Attempts by RFA to contact Hla Thein, the junta’s spokesperson for Rakhine state, about recovery efforts in the region went unanswered Monday.
To the North
While Rakhine state bore the brunt of the damage from Mocha, aid workers told RFA that houses and plantations were damaged and more than 10,000 people were displaced by torrential rains and 96-112 kilometer-per-hour (60-70 mph) winds in Sagaing and Magway regions, as well as Chin state.
Residents of Sagaing’s Khin-U township reported that more than 4,000 hectares (10,000 acres) of agricultural crops – including mung beans, sesames, chilis and chrysanthemums – in some 50 villages were destroyed over several days of downpour.
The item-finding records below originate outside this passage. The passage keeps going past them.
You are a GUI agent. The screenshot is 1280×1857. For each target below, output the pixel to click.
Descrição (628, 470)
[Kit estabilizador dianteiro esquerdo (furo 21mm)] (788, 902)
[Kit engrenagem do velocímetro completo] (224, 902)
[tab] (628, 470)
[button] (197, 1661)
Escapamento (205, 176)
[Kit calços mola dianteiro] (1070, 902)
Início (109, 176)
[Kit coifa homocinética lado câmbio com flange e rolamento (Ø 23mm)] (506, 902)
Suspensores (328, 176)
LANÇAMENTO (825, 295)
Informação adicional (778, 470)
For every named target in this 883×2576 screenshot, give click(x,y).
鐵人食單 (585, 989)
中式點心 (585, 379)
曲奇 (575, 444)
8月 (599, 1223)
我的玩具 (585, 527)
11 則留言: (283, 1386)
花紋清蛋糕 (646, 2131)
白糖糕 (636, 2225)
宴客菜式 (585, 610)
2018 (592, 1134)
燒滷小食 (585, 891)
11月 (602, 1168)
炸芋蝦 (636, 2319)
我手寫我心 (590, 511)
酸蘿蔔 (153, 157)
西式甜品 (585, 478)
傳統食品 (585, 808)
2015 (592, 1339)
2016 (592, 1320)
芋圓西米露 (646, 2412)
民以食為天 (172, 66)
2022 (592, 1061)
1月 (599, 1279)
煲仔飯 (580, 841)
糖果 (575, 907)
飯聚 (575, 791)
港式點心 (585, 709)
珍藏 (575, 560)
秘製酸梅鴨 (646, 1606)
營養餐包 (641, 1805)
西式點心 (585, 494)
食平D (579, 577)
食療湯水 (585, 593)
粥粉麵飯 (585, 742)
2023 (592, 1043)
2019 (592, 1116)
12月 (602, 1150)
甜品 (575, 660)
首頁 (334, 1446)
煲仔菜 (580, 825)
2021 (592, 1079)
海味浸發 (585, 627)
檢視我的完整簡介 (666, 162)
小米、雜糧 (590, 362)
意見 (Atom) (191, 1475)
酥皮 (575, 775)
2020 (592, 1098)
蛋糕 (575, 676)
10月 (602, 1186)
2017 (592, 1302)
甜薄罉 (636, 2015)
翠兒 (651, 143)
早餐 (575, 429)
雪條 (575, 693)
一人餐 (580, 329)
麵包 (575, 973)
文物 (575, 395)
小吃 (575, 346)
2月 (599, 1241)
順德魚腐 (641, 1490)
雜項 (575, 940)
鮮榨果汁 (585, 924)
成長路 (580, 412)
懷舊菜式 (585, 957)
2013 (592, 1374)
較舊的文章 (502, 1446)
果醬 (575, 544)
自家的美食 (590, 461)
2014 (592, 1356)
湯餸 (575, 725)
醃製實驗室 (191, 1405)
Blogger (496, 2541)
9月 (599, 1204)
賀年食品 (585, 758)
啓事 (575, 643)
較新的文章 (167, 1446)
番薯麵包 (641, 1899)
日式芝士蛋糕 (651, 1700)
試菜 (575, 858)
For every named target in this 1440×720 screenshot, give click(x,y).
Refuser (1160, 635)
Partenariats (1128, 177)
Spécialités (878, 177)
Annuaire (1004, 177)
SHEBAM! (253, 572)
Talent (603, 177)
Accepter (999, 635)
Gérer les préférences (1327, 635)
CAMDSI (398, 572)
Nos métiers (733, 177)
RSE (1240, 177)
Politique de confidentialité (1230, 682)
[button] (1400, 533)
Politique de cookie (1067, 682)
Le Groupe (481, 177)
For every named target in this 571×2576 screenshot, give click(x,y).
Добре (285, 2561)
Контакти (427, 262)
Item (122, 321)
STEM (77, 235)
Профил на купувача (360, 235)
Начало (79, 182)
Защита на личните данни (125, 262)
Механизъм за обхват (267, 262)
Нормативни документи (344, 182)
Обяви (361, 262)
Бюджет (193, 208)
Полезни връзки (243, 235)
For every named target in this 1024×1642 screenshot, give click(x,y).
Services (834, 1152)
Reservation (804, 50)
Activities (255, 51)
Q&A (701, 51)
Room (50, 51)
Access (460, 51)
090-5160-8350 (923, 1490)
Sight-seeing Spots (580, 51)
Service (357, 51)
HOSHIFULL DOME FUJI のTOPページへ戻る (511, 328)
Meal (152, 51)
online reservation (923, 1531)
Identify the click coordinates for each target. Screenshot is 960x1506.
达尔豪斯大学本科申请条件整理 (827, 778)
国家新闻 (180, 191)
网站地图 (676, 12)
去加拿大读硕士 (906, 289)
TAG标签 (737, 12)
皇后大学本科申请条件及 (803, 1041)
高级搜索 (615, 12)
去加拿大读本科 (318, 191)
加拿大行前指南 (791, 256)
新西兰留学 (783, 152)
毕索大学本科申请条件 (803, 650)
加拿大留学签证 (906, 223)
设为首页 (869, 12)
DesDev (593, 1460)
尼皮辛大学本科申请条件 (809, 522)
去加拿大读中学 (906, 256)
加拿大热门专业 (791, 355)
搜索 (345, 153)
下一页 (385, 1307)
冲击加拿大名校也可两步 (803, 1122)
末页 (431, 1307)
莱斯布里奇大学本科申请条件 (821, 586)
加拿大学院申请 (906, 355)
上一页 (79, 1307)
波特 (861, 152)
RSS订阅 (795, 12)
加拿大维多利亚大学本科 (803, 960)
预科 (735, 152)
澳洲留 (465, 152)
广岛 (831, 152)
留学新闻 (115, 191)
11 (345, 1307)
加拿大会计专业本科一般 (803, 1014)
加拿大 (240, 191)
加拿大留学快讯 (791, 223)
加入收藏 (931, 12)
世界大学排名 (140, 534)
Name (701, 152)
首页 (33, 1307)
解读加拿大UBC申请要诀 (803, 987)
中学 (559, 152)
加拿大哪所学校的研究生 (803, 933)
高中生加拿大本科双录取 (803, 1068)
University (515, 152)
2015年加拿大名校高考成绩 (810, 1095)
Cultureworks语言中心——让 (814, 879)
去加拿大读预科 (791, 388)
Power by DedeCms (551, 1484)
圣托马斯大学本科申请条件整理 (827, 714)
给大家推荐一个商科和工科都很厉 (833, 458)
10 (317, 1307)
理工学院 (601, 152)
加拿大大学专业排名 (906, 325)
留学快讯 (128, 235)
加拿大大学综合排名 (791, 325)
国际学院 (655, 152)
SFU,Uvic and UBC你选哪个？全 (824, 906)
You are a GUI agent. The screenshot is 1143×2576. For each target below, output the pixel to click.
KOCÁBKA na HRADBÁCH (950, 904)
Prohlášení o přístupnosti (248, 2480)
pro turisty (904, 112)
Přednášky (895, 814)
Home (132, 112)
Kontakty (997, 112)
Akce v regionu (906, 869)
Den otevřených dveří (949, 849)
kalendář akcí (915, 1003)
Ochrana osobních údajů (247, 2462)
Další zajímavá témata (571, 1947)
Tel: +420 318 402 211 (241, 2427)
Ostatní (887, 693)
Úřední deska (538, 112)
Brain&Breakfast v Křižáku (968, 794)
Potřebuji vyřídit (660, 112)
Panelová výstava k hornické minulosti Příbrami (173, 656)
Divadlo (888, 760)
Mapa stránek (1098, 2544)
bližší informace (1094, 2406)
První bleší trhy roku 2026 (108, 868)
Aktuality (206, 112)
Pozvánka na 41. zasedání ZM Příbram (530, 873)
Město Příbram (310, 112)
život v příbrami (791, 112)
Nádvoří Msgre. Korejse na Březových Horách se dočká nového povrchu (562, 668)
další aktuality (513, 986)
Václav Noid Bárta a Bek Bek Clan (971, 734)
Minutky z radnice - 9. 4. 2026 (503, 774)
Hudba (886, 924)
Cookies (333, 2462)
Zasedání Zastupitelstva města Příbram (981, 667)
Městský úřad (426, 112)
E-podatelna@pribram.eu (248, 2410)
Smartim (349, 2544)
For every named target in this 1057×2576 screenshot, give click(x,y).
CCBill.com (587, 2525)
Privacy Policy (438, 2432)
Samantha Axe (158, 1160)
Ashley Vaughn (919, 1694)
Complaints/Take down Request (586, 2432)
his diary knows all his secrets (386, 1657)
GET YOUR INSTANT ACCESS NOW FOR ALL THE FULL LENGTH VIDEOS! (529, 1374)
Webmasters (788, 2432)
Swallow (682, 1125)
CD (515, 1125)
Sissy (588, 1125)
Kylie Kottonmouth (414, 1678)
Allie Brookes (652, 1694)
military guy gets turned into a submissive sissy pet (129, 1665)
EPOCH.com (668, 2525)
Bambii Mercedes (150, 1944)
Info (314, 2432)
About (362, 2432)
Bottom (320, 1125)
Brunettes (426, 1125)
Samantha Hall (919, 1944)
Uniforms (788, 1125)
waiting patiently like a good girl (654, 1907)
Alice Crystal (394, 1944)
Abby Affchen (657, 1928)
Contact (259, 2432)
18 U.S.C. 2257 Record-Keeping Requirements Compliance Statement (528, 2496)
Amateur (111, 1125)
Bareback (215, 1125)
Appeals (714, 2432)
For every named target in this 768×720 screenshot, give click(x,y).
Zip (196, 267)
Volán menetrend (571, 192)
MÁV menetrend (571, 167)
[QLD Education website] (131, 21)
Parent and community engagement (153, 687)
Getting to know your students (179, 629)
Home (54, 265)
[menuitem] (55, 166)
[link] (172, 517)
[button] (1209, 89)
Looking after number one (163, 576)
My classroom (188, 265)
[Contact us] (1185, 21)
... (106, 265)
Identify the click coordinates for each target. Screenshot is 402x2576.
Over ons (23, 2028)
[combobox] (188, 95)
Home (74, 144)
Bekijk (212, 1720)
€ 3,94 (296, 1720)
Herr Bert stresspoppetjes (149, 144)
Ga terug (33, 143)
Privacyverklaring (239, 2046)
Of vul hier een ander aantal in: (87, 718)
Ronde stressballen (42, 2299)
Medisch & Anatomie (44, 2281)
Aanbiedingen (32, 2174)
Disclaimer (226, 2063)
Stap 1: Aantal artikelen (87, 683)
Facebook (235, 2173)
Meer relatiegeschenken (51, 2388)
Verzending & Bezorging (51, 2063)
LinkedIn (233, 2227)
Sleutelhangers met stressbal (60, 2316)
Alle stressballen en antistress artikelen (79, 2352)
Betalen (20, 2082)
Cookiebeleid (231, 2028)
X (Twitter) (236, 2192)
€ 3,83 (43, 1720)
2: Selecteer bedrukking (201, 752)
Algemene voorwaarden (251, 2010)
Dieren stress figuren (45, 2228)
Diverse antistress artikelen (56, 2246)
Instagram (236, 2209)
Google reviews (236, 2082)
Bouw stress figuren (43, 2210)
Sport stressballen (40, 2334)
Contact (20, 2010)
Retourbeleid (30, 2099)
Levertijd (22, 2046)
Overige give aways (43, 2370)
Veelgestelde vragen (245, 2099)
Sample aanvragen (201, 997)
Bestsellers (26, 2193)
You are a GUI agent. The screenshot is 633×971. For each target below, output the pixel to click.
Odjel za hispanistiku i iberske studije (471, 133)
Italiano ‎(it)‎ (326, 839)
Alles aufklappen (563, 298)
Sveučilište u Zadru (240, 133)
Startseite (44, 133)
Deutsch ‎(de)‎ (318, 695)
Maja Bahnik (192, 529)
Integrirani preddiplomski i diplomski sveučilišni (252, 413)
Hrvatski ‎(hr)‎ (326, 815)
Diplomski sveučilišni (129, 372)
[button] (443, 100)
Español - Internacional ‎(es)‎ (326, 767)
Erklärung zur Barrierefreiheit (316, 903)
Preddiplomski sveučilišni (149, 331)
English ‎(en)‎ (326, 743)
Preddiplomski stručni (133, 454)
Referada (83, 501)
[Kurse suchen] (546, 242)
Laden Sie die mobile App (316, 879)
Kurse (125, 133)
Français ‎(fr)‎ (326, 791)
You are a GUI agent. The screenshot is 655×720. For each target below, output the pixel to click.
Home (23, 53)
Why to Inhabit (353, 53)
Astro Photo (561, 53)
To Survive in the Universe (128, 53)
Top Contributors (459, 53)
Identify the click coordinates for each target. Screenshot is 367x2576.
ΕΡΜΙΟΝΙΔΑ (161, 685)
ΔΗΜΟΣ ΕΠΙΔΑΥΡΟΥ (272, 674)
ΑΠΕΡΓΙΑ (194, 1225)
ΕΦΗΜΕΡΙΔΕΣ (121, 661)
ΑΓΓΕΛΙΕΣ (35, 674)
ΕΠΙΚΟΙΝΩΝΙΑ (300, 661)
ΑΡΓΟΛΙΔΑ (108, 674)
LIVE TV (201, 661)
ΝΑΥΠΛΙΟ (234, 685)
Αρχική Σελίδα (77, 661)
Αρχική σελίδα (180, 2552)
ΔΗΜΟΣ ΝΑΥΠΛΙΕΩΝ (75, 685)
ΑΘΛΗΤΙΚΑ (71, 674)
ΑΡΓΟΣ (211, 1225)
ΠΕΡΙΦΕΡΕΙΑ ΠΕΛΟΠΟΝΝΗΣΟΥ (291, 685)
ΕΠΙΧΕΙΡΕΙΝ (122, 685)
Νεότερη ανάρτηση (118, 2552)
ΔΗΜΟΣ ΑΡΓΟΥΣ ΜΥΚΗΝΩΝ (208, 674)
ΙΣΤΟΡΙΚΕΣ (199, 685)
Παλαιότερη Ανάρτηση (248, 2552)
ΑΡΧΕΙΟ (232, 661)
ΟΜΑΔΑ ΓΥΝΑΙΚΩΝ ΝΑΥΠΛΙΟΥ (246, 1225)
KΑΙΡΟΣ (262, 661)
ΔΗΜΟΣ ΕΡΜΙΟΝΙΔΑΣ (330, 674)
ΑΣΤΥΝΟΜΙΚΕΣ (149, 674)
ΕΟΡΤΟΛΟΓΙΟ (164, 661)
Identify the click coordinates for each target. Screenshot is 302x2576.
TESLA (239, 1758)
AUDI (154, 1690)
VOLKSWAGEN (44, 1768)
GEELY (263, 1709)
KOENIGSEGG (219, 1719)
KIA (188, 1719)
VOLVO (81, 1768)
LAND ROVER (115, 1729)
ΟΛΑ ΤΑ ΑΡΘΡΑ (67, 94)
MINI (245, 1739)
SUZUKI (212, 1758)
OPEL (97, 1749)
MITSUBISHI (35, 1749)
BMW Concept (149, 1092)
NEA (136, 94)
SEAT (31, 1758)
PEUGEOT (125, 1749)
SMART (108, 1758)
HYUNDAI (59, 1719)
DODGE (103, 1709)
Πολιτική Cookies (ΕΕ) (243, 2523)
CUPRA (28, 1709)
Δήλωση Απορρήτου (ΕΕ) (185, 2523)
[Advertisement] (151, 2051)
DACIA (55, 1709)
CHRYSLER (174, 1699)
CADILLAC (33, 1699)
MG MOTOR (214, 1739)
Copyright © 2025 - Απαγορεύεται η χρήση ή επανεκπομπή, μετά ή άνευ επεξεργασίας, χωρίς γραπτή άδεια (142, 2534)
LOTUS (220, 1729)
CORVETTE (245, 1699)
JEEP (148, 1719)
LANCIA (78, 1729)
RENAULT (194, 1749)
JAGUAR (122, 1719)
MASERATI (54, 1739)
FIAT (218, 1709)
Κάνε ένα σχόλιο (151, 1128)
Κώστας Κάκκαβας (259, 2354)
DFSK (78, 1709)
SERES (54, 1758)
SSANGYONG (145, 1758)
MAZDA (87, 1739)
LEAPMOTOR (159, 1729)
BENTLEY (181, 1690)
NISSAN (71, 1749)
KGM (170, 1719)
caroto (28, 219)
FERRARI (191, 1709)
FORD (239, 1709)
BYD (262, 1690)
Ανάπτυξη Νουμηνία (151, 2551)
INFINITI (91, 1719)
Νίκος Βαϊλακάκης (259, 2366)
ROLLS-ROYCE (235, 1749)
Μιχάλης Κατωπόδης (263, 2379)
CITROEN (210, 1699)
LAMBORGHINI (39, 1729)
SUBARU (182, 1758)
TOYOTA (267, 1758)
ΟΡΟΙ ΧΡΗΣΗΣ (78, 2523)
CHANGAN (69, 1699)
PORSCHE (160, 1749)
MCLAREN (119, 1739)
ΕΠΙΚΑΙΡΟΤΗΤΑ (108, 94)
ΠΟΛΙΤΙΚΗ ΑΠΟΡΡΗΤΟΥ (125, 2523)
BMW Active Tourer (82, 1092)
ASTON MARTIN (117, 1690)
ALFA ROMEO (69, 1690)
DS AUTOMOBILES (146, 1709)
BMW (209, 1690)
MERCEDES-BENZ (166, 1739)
Others lamented having to rebuild homes that, in many cases, had already been rebuilt after being destroyed by arson amid a military offensive in the regions against anti-junta paramilitary groups and ethnic armies.
On Sunday, junta chief Senior Gen. Min Aung Hlaing pledged that “all citizens of Myanmar” will be provided assistance as part of the country’s rescue and rehabilitation efforts.
Thet Thet Khaing, the junta’s minister for relief and resettlement, did not respond to repeated calls for comment on Monday.
Translated by Myo Min Aung. Edited by Joshua Lipes and Malcolm Foster.